Just a few clicks and you have a ready-to-use Spark cluster, so you can start playing with your data almost immediately. That’s pretty cool. When I logged into the workspace for the first time, I was introduced to the interactive code environment simply called Notebook and this is the easiest way how to run your code. My feeling is that Databricks mainly targets data scientists, not software developers. Notebooks are outstanding for playing with data and writing smaller bits of code for different purposes, but I can’t imagine how to use them for developing larger structured applications.
A few years ago, we developed CRM (Credit Risk Management) platform for IFRS9 calculation and stress testing. It contains many independent calculation Java / Spring modules, orchestrator, and Pentaho Data Integration for ETL, but at the end of the day, it all makes a tool for data transformation. If the tool was developed these days, wouldn’t make more sense to use some 3rd party technology like Spark or even Databricks? That is the question we asked.
It would be easier to maintain and probably quicker to develop because we could focus only on business code. But the biggest benefit would probably be scalability. Simple ECL calculation can be done on a small cluster. When you need to run a demanding stress test, a larger environment can be prepared on-demand in a few minutes.
But how to develop and deploy to Databricks something so large as our stress test application? Of course, it is possible but maybe not so obvious on the first look. So, how would the rather complex stress test application looked when developed on the Databricks platform? Databricks allows you to upload your libraries and this is the way to go.
Library separation and structure
For demo purpose I created a Python project with a setup.py file that creates an egg distribution file, but you can write your application in Java or Scala. In the case of the Credit Risk Management app, we could have:
one library called CRM for the whole application
or multiple libraries for each main use-case (ECL, RWA, stress testing)
In case of a stress test, I would create a separate library for the calculation of expected credit loss. As a quick example, I created one class, which has one UDF for ECL calculation and does join a simple table of PDs. Of course, the full and correct implementation would be much more complicated.
It’s also important to know who is the end-user. Is it someone who wants to just run the calculation and get the data, or an analyst who is going to create different stress scenarios and string together different smaller components? This leads to two structures:
Application with limited API. The user will create the instance, pass some configuration data and execute some “run” function.
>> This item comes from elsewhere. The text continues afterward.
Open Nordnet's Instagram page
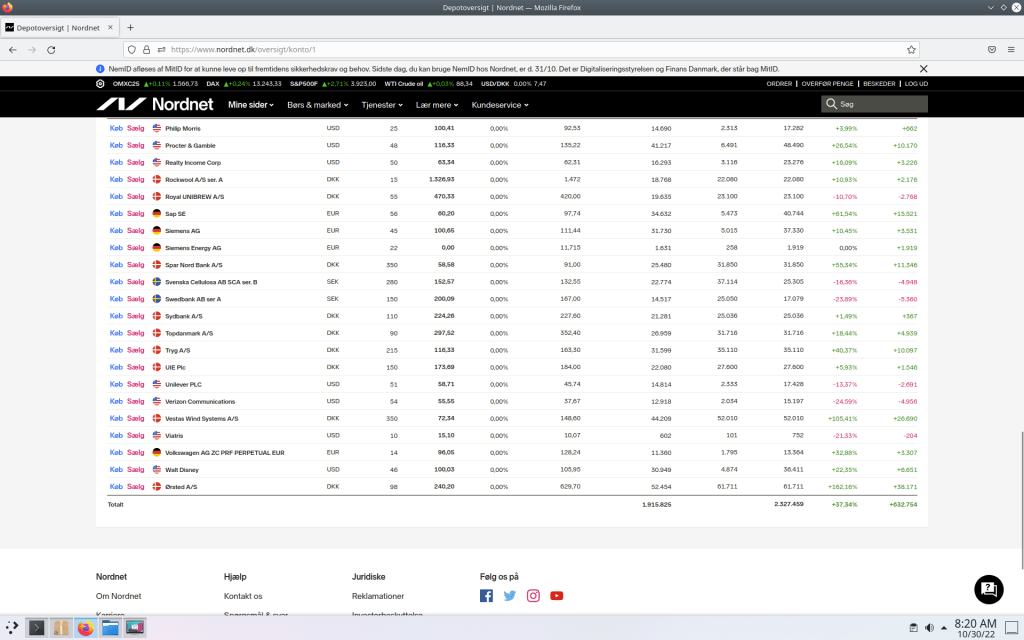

The application will handle the code flow.
Application is just a library. The user will import functions to his notebook and use them to calculate many intermediate results. The code flow is in his hands.
Application context and entry points
The application shouldn’t create a Spark session nor have knowledge about table paths or names. In general, I wouldn't hardcode anything Spark-related to the application. Instead, the application will use variables and these will be populated during the application initialization (if the application works as a library, just pass these as method arguments).
Create main.py for local development. It’s just a small script that will create a Spark session, create an instance of the application and pass the session with other initialization data to the application.
You can use the application in Databricks notebook or create a separate script for the job
Deployment and usage
This is the easiest part. Upload the library to Databricks (it has to be uploaded to cluster too). If you upload the newer version, don’t forget to remove the older version, restart the cluster and re-attach all attached notebooks.
You can now import it to the notebook, which is going to be your entry point on Databricks. If you want to run some job periodically, you can run either create a small script (like main.py) or run the application from a notebook.